WORK TO COMPLETE: Wherever a line of the listing holds the string "below", copy that line.

DATA SHOWN section start

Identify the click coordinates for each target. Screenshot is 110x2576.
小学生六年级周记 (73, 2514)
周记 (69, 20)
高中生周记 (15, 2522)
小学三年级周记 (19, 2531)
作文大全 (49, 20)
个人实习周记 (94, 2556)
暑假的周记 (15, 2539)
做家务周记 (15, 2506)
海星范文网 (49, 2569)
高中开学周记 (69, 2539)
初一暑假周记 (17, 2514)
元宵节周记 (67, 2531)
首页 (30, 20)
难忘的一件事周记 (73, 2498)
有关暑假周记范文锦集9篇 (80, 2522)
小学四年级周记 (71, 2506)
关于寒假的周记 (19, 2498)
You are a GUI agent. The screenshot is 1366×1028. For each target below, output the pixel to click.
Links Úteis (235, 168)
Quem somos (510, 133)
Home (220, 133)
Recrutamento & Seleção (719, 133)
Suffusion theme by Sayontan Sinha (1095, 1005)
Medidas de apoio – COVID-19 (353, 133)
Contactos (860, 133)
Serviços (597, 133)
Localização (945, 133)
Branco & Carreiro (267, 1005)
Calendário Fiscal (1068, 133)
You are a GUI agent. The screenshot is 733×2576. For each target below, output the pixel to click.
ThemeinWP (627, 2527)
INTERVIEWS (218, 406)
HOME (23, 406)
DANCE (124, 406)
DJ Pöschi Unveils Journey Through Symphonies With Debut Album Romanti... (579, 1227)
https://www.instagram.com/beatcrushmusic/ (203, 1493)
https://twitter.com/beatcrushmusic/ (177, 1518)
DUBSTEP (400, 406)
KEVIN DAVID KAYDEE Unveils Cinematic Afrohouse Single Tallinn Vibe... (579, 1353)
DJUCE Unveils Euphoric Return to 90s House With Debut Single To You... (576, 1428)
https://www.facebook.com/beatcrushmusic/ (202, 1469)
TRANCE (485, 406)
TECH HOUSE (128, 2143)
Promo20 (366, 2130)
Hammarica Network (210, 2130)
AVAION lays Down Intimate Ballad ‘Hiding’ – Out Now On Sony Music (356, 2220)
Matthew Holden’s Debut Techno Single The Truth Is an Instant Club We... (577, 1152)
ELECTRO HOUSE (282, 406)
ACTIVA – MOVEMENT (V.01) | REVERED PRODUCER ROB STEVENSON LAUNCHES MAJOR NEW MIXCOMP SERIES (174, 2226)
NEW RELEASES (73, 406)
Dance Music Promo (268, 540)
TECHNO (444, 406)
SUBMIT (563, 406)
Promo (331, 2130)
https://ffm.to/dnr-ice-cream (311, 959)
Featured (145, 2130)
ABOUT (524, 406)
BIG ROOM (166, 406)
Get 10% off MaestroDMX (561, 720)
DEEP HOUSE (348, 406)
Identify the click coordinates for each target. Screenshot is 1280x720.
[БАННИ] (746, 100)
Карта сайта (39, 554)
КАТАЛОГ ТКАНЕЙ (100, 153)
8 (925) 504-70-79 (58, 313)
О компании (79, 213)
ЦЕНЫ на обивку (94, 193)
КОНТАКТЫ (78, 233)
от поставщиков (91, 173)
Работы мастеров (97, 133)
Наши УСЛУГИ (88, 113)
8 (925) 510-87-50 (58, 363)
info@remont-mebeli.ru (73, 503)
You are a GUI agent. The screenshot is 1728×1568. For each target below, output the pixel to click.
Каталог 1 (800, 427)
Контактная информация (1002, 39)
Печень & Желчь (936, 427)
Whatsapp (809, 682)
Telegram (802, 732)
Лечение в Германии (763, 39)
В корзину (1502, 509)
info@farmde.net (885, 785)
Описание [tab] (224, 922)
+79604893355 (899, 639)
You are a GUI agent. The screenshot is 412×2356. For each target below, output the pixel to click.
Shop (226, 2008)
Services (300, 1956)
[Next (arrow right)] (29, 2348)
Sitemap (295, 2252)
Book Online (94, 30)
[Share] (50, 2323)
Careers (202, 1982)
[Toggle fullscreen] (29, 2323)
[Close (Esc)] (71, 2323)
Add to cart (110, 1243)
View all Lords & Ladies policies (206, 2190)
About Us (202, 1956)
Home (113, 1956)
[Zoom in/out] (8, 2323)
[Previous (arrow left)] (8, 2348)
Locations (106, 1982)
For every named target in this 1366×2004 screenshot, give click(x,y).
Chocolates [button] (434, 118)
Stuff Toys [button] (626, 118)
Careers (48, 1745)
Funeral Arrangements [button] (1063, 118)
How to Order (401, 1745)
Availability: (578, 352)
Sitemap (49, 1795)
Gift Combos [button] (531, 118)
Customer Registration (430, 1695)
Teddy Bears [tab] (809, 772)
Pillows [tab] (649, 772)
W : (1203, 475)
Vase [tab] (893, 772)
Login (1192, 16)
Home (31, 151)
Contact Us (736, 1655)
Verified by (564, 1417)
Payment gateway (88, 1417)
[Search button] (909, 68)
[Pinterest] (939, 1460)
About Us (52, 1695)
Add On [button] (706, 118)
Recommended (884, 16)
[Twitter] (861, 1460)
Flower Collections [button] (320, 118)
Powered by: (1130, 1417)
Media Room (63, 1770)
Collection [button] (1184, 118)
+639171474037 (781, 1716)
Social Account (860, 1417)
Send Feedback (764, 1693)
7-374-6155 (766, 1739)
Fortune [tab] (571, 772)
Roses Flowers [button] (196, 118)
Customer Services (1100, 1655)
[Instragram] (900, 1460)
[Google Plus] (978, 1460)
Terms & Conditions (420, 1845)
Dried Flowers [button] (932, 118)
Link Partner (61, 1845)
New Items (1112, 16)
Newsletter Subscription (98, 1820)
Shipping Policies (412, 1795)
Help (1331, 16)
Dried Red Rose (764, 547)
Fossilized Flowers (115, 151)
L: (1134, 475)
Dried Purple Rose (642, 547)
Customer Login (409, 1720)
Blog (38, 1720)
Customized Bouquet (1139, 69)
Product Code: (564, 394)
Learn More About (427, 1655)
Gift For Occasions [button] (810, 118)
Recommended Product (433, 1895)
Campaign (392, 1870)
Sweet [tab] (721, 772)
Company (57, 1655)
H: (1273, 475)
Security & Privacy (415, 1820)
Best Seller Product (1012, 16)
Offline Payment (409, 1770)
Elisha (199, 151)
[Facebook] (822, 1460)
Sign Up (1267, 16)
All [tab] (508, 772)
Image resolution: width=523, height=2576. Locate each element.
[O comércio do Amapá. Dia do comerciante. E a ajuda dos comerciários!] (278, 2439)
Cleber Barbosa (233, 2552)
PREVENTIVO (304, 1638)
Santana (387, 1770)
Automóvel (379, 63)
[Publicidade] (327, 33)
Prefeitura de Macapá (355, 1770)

DATA SHOWN section end

EXERCISE RESULT:
You are a GUI agent. The screenshot is 1366×1028. For each target below, output the pixel to click.
You are a GUI agent. The screenshot is 733×2576. For each target below, output the pixel to click.
You are a GUI agent. The screenshot is 1728×1568. For each target below, output the pixel to click.
You are a GUI agent. The screenshot is 412×2356. For each target below, output the pixel to click.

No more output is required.